-- START DATA LISTING --

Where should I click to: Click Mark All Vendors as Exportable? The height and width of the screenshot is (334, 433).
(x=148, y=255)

-- END DATA LISTING --
-- START DATA LISTING --

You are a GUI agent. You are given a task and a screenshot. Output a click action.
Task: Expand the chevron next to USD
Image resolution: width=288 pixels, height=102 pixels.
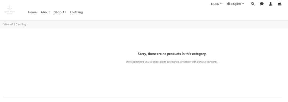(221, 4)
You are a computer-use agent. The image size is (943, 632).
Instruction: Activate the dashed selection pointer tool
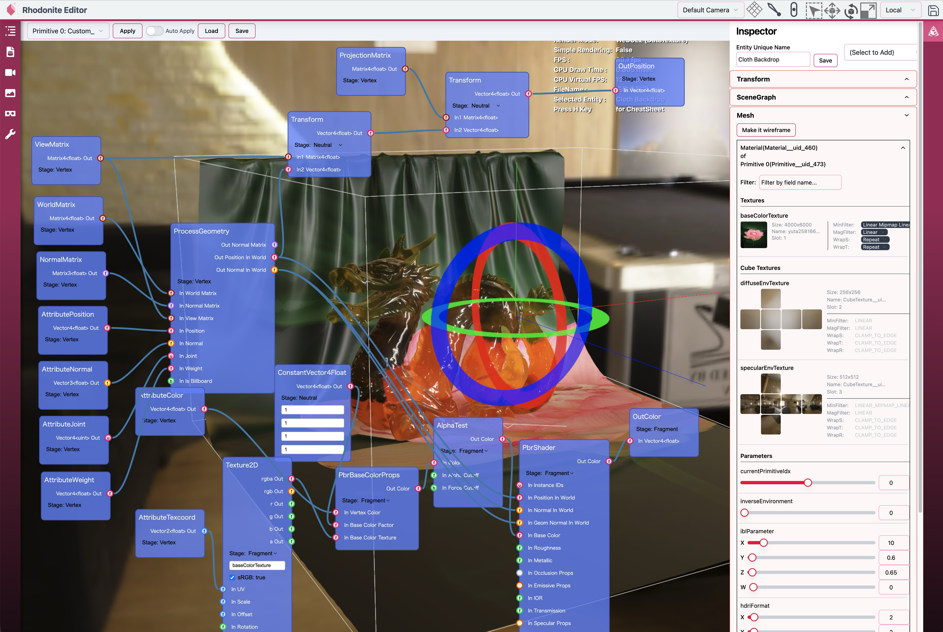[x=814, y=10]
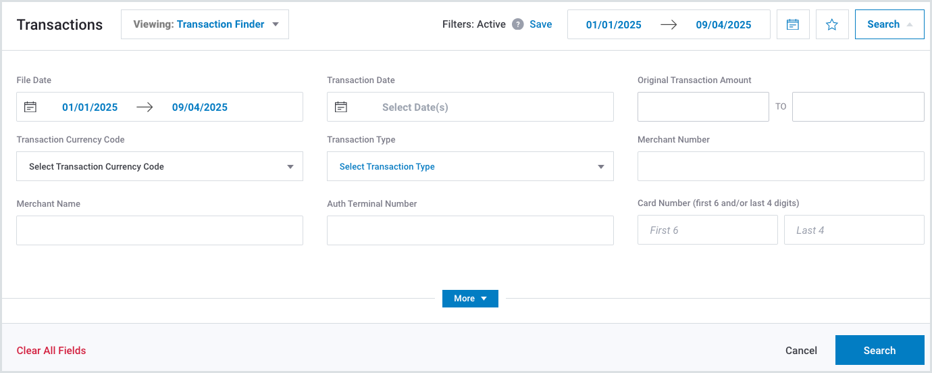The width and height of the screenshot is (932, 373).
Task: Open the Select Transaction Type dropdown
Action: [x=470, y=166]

-- END DATA LISTING --

WRITTEN REQUEST.
Express the lines from the one with "Where should I" to the one with "(x=148, y=255)" as a two-column CSV headed instruction and response. Put each text in instruction and its answer in response, each as a single quoted field with any line breaks replaced by spaces.

WRITTEN REPLY.
instruction,response
"Where should I click to: Click Mark All Vendors as Exportable? The height and width of the screenshot is (334, 433).","(x=148, y=255)"